Policy over identity: misrepresentation in politics

Voters should not base their political stances on the basis of Identity rather consider a multitude of factors including identity, policies, and financial contributions.

Graphic illustration by Riki Murase

Voters should not base their political stances on the basis of Identity rather consider a multitude of factors including identity, policies, and financial contributions.

Apurva Krishnamurthy, News Editor

Politicians should be the voice of the people: pledging to remedy citizens’ struggles and working toward a better future. Diversity in politics is crucial for any democratic system to truly be representative of the people. Yet, many politicians market themselves as advocates for their own communities while pushing for policies that actively harm these groups.

In October 2022, the U.K.’s first South Asian prime minister, Rishi Sunak, was appointed to office after Liz Truss’ abrupt resignation. However, despite Sunak’s many attempts to embrace his Indian heritage, many South Asians believe he is not the representation they were hoping for. 
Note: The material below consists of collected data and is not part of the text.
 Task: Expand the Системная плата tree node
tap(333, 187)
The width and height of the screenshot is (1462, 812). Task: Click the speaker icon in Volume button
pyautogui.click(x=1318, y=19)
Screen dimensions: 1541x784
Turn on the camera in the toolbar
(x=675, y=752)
Sunak’s adoption of strict immigration policies have left many voters unsatisfied. As prime minister, he is currently pushing for a law that detains and refuses entrance to asylum seekers upon arrival to the U.K. They may also be shipped to a third-party country and banned from re-entering. During his time as chancellor, Sunak funneled millions of British pounds towards various anti-immigration efforts. His push for such regulations is ironic given that his parents and many South Asians were only able to succeed due to previous lax immigrant regulations. 
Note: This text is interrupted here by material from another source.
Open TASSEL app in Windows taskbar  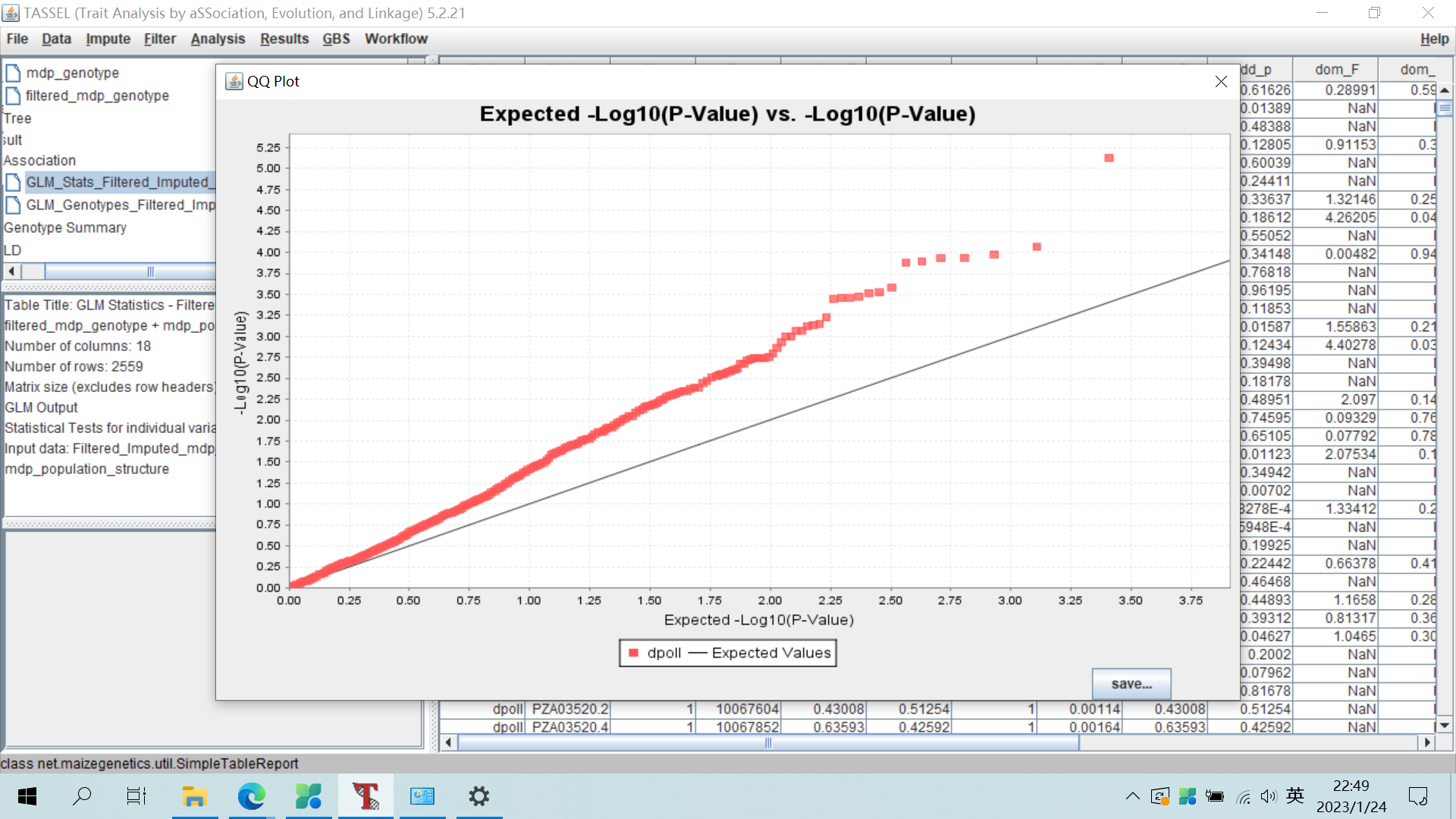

“You have to look at the merit of the candidate,” senior and AISA president Akul Murthy said. “If they are from the same country as you, that doesn’t mean they’re the right candidate for you.” 

Current Vice President Kamala Harris spent a large portion of her career working as California’s attorney general and described herself as a “progressive prosecutor.” However, her actions in this position shed a different light on this image. In 2015, Harris refused to endorse Assembly Bill 86, which called for a dedicated prosecutor to investigate fatal police shootings. She also declined to enact a policy mandating body cameras on all police officers and refused pleas to investigate fatal shootings in Los Angeles and San Francisco. Moreover, Harris has been criticized for criminalizing truancy, which disproportionately affects low-income families of color. Despite claiming to represent Black Americans and their struggles, Harris has a history of  hindering progressive legislation meant to absolve law enforcement misconduct, an issue that heavily targets the Black community. 
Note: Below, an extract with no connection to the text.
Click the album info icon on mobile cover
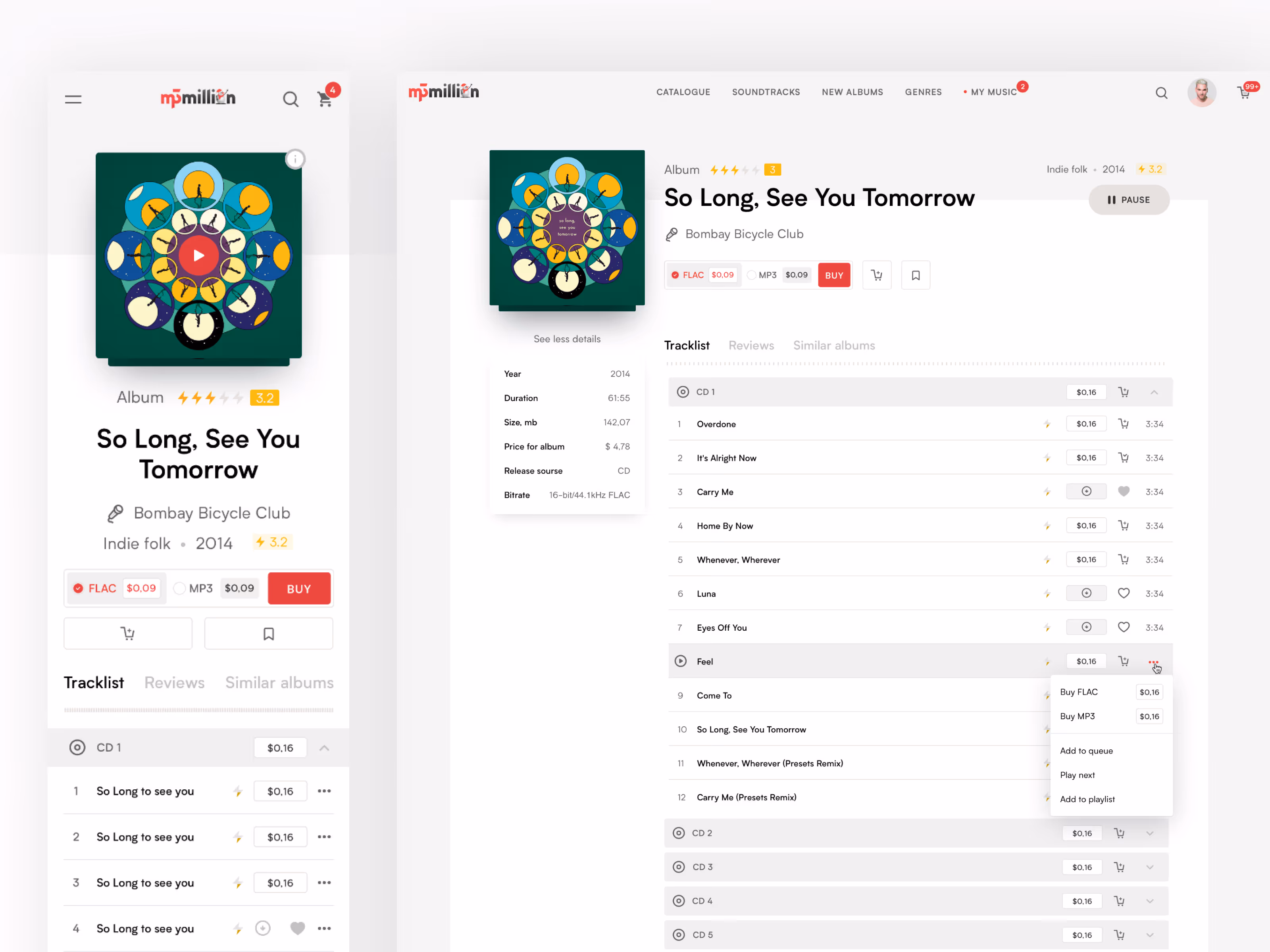1270x952 pixels. [295, 159]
In contrast, politicians like Alexandria Ocasio-Cortez have heavily reflected the importance of representation. A representative of New York’s 14th district, AOC’s working class background and shared local and ethnic roots directly speak to its citizens, who largely come from similar circumstances.

“As a woman, Latina and native New Yorker, I think AOC has a very positive impact on young girls who are interested in politics,” junior and JSA’s public relations officer Kaawon Kim said. 

The strong immigrant presence in the 14th district is reflected through the bills AOC has endorsed. For instance, she co-sponsored the American Dream and Promise Act which works to expedite the process of gaining citizenship for undocumented immigrants brought to the U.S. as minors.
AOC has also been incredibly vocal on women’s issues. Following the overturning of Roe v. Wade, she detailed her plans to “codify” the legislation, or protect abortion rights by federal law and override any prohibitive measures taken at the state level. 

With burgeoning minority communities across the U.S. and U.K., representation can be influential in “breaking the glass ceiling” or improving civic engagement for marginalized groups. However, many politicians fail to do so by endorsing policies that actively harm their community. Voters should look past the external identity of a public servant and study their policies rather than aligning with them strictly on the basis of a shared identity.